*** EXTRACT PROVIDED ***

Kara Gower remembers always loving to look after kids, even when she was just a kid herself.
For her, it felt like a no-brainer to head into teaching when she first enrolled in classes at the University of Georgia. She immediately applied to the school’s competitive early childhood education program and hoped for the best.
But just weeks later, Gower received a notification saying she didn’t make it into the program.
At the time, she knew she couldn’t let the news stop her from eventually pursuing education.
“The backup plan was I knew you could get a master’s in the Art of Teaching and then go and teach after you get a degree in child development,” Gower said.
School: Sawnee Elementary
Years teaching: 3
Subject: Fourth grade special education
She followed through with just that. She began in the child development program at UGA before earning an internship her senior year at Camp Twin Lakes, a nonprofit and camp for kids with special needs, chronic illness and other challenges.
Gower never expected that she would fall in love with the summer camp in Winder.
What started as an internship turned into a year-long fellowship and then a full-time job, and she spent the next six to seven years there, earning her spot as a camp director before eventually following through with her plan and going back to school for her master’s.
Now, Gower is beginning her fourth year as a fourth-grade special education teacher at Sawnee Elementary School, and she attributes much of her success in the classroom to her experience teaching and learning from kids at Camp Twin Lakes.
Her experience and attention to kids’ academic and emotional needs are just some of the many reasons the community voted Gower as the Forsyth County News’ Teacher of the Month for August.

*** SUPPLIED INFORMATION ***

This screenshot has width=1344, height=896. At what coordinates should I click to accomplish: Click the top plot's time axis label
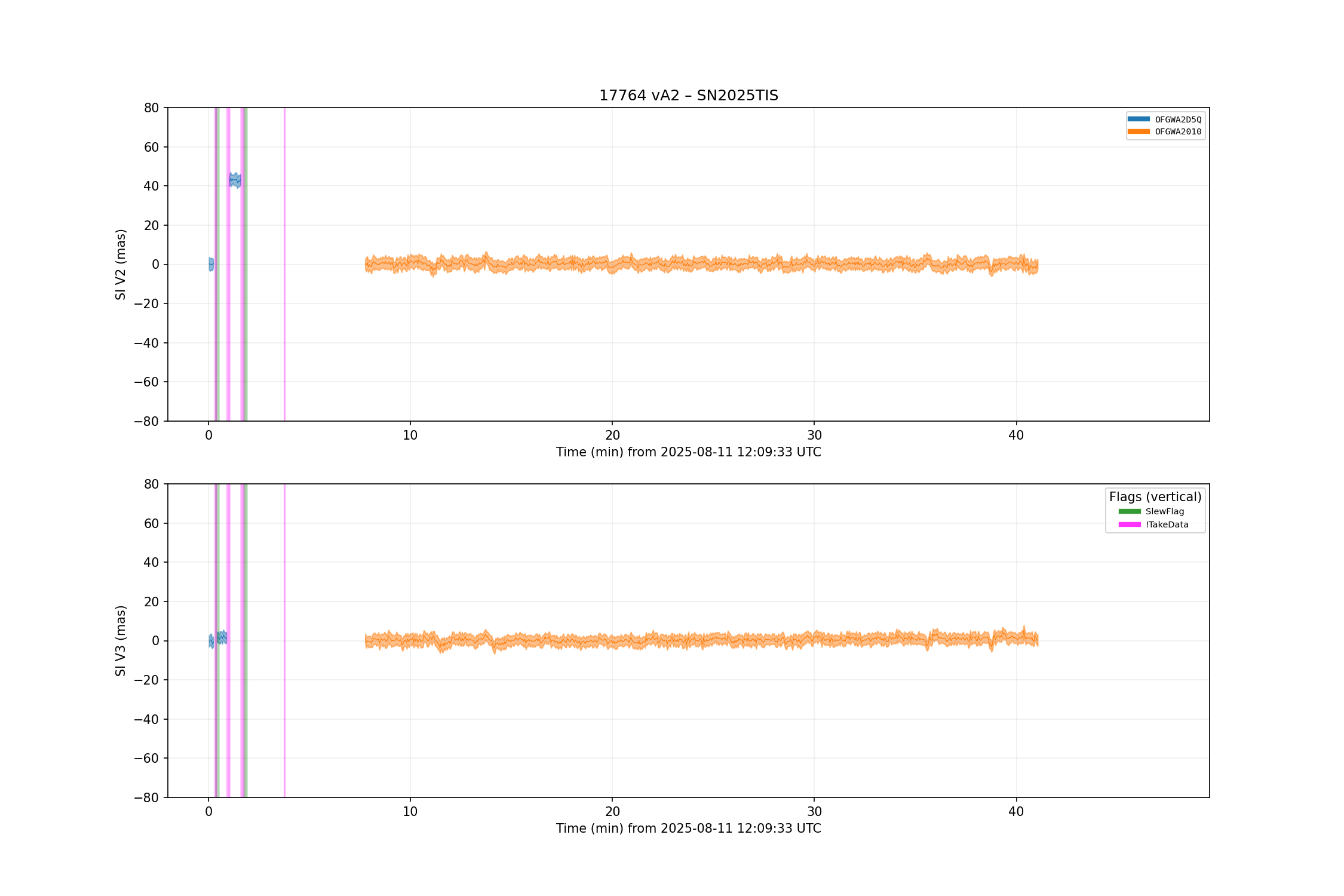tap(689, 452)
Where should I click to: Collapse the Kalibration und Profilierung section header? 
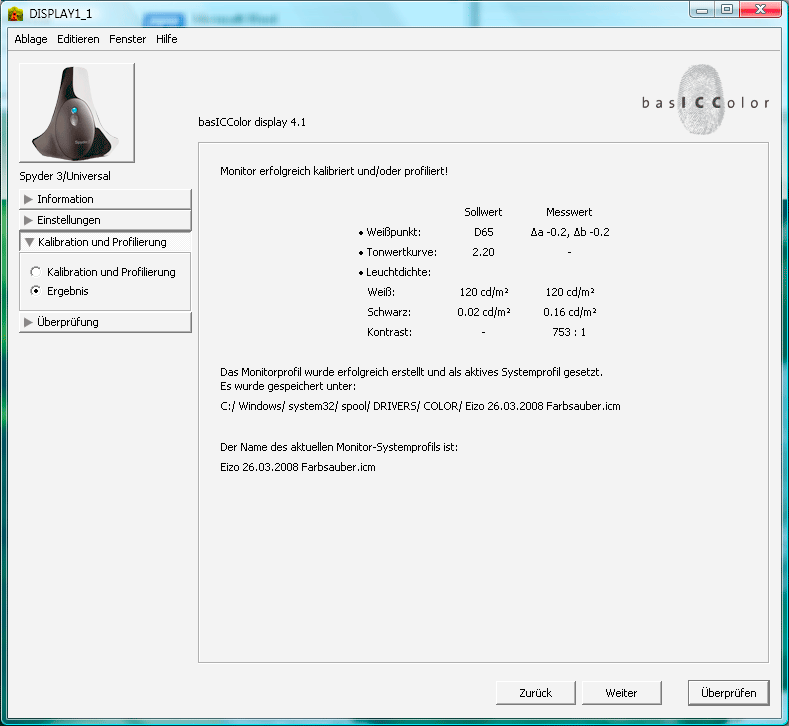point(104,242)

***

■ EXERCISES:
a) Answer these questions about the teacher profile, one line each:
(i) Where did Gower earn an internship during her senior year?
(ii) What grade and subject does she teach at Sawnee Elementary School?
(iii) For which month did the community vote her Teacher of the Month?
b) Rewrite the teacher profile starting with "But just weeks" and going on through "camp in Winder.", changing "notification" to "message".
c) Shorten the paragraph of the teacher profile that begins "What started as an internship", keeping its main facts.

■ EXPECTED OUTPUTS:
a)
(i) Camp Twin Lakes
(ii) Fourth-grade special education
(iii) August

b)
But just weeks later, Gower received a message saying she didn’t make it into the program.
At the time, she knew she couldn’t let the news stop her from eventually pursuing education.
“The backup plan was I knew you could get a master’s in the Art of Teaching and then go and teach after you get a degree in child development,” Gower said.
School: Sawnee Elementary
Years teaching: 3
Subject: Fourth grade special education
She followed through with just that. She began in the child development program at UGA before earning an internship her senior year at Camp Twin Lakes, a nonprofit and camp for kids with special needs, chronic illness and other challenges.
Gower never expected that she would fall in love with the summer camp in Winder.

c) Gower's internship became a year-long fellowship and then a full-time job. She stayed six to seven years, rising to camp director, before returning to school for her master's.